§ **Requirement**: Lay out the material as a Markdown table with the columns Row and Line, starting at the line that contains "Image resolution: width=2576" and ending at the line that contains "center [2305, 158].". Skip blank lines and leave out the pictures.

§ **Record set**:
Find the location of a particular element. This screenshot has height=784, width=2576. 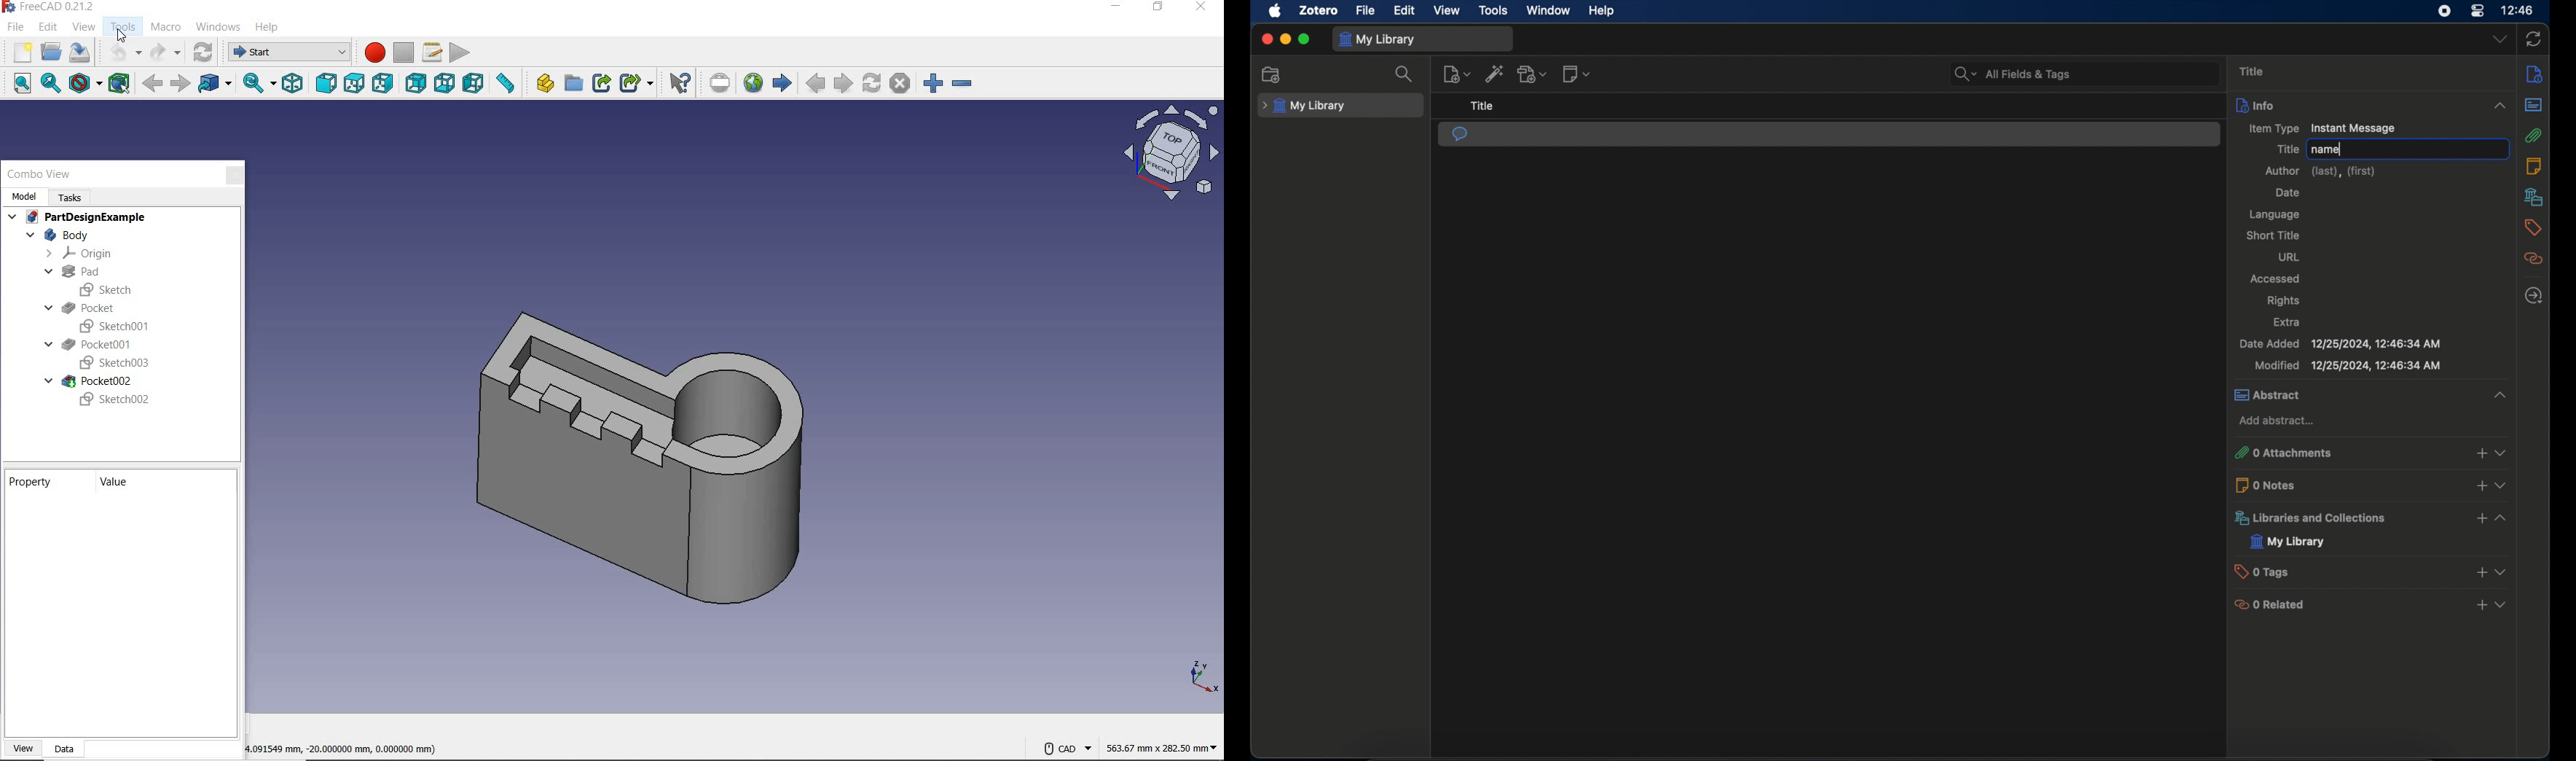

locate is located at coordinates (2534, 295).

--

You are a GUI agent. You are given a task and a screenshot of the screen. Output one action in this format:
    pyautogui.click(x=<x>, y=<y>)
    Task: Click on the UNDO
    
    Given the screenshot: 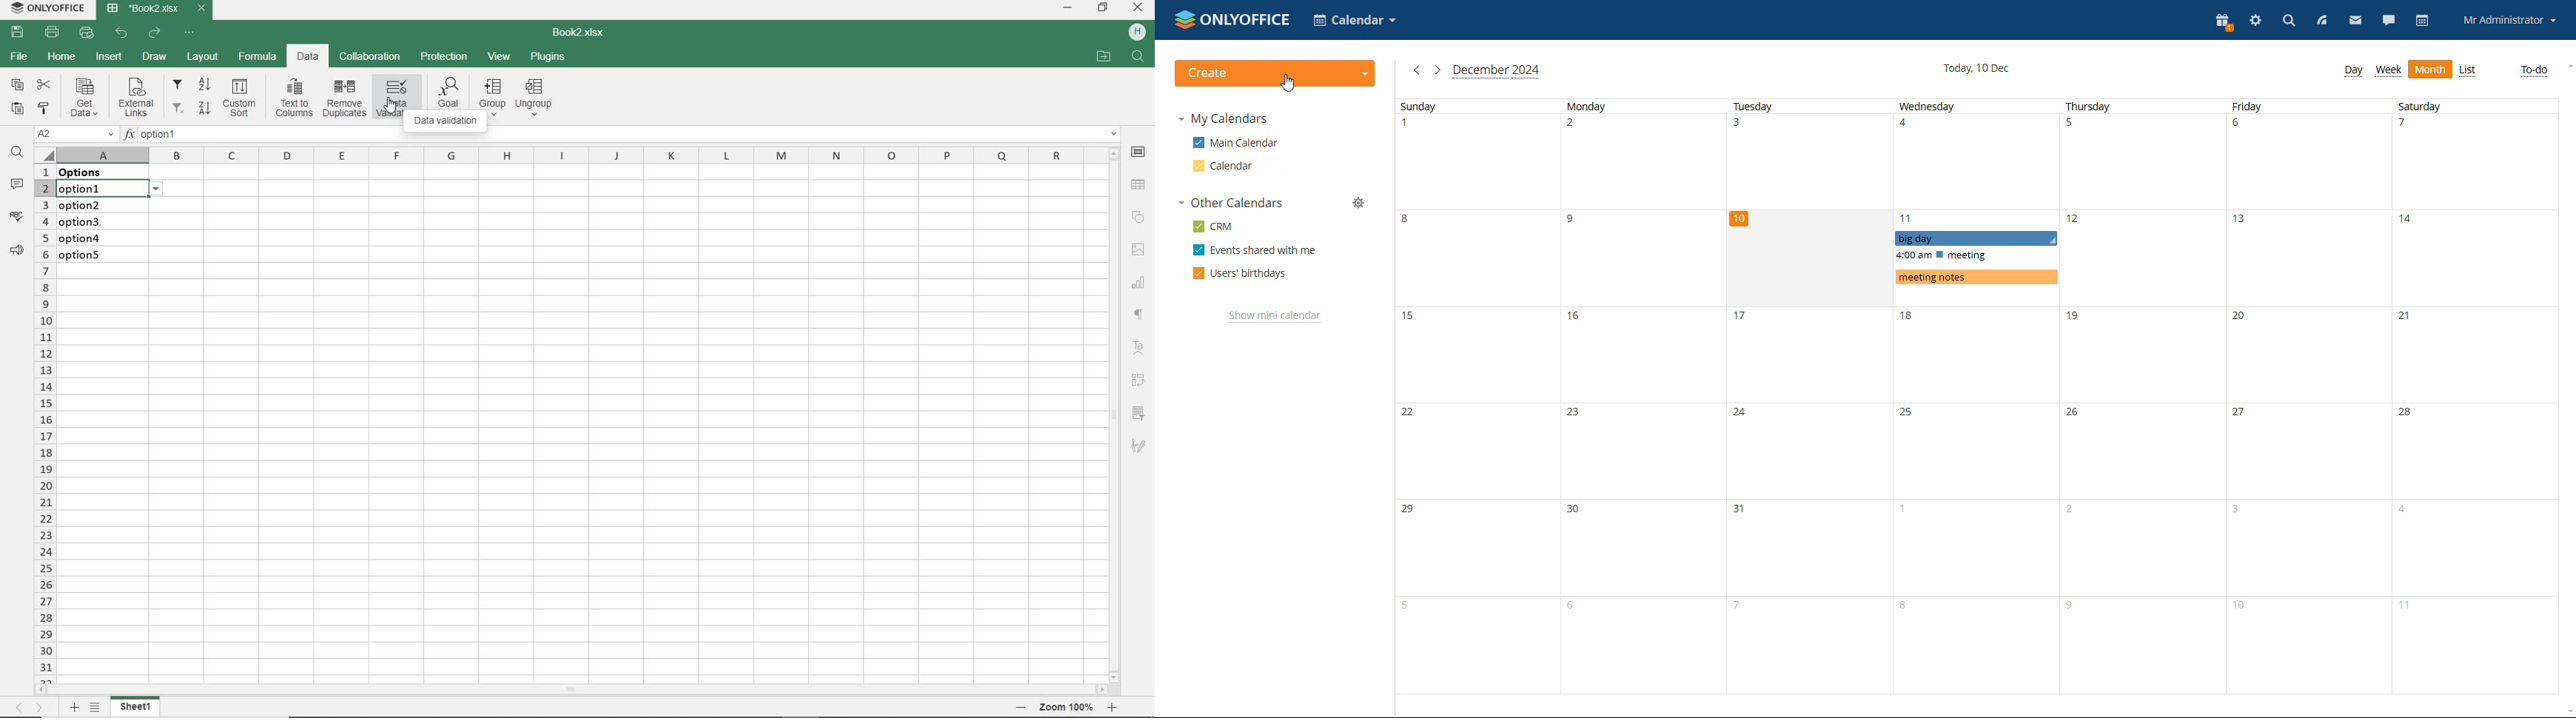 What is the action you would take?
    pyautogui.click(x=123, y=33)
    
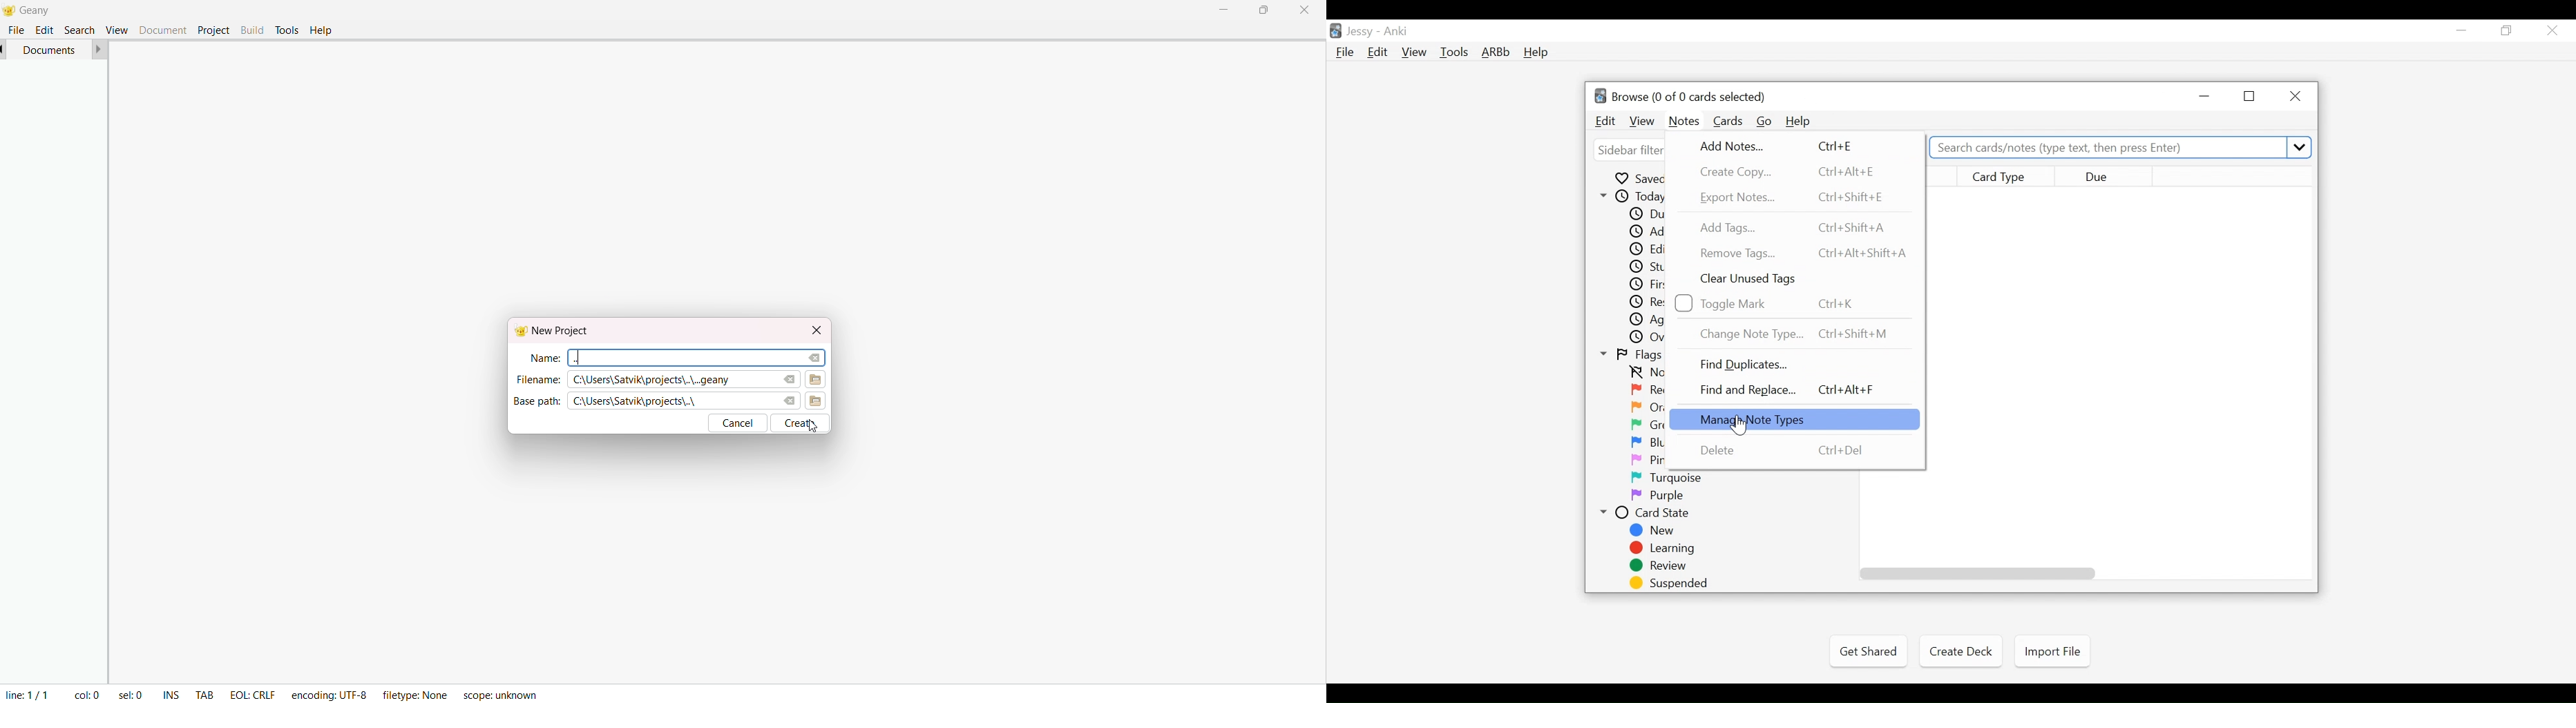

==

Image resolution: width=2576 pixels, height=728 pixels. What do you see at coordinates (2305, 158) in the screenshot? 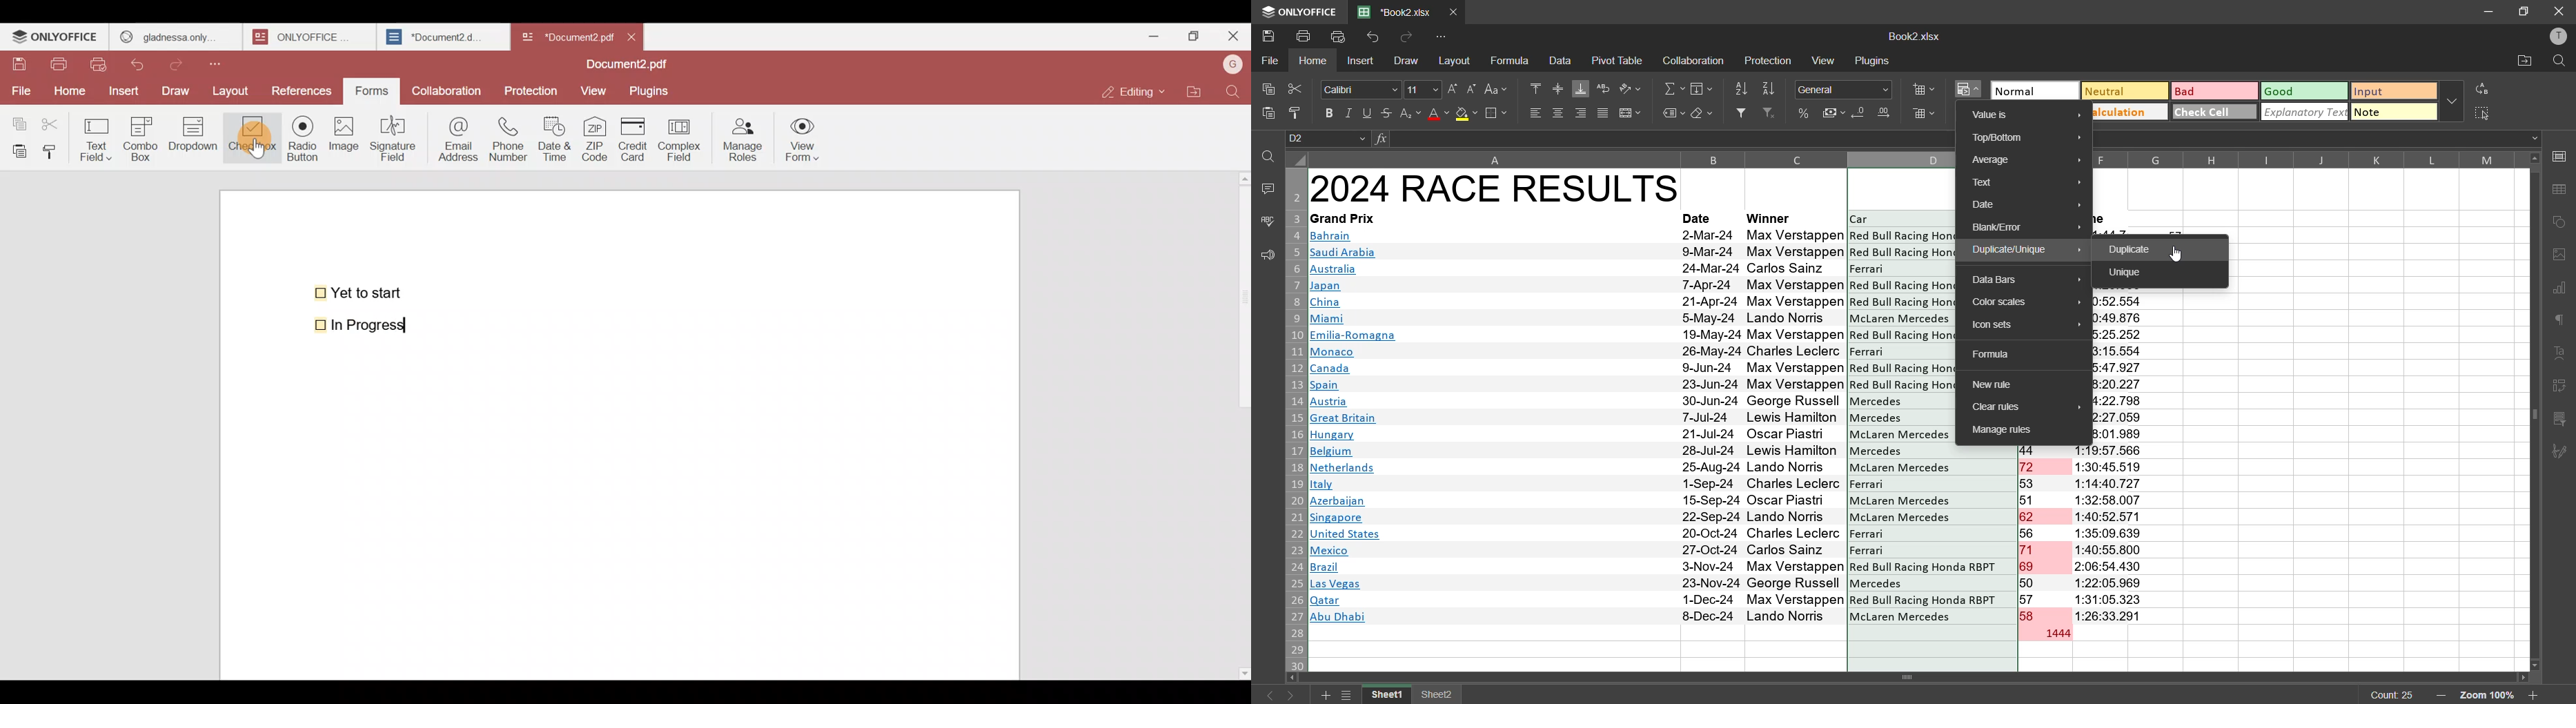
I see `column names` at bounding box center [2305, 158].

§ **Solution to the exercise**:
| Row | Line |
|---|---|
| 1 | Image resolution: width=2576 pixels, height=728 pixels. What do you see at coordinates (2305, 158) in the screenshot?  |
| 2 | I see `column names` at bounding box center [2305, 158]. |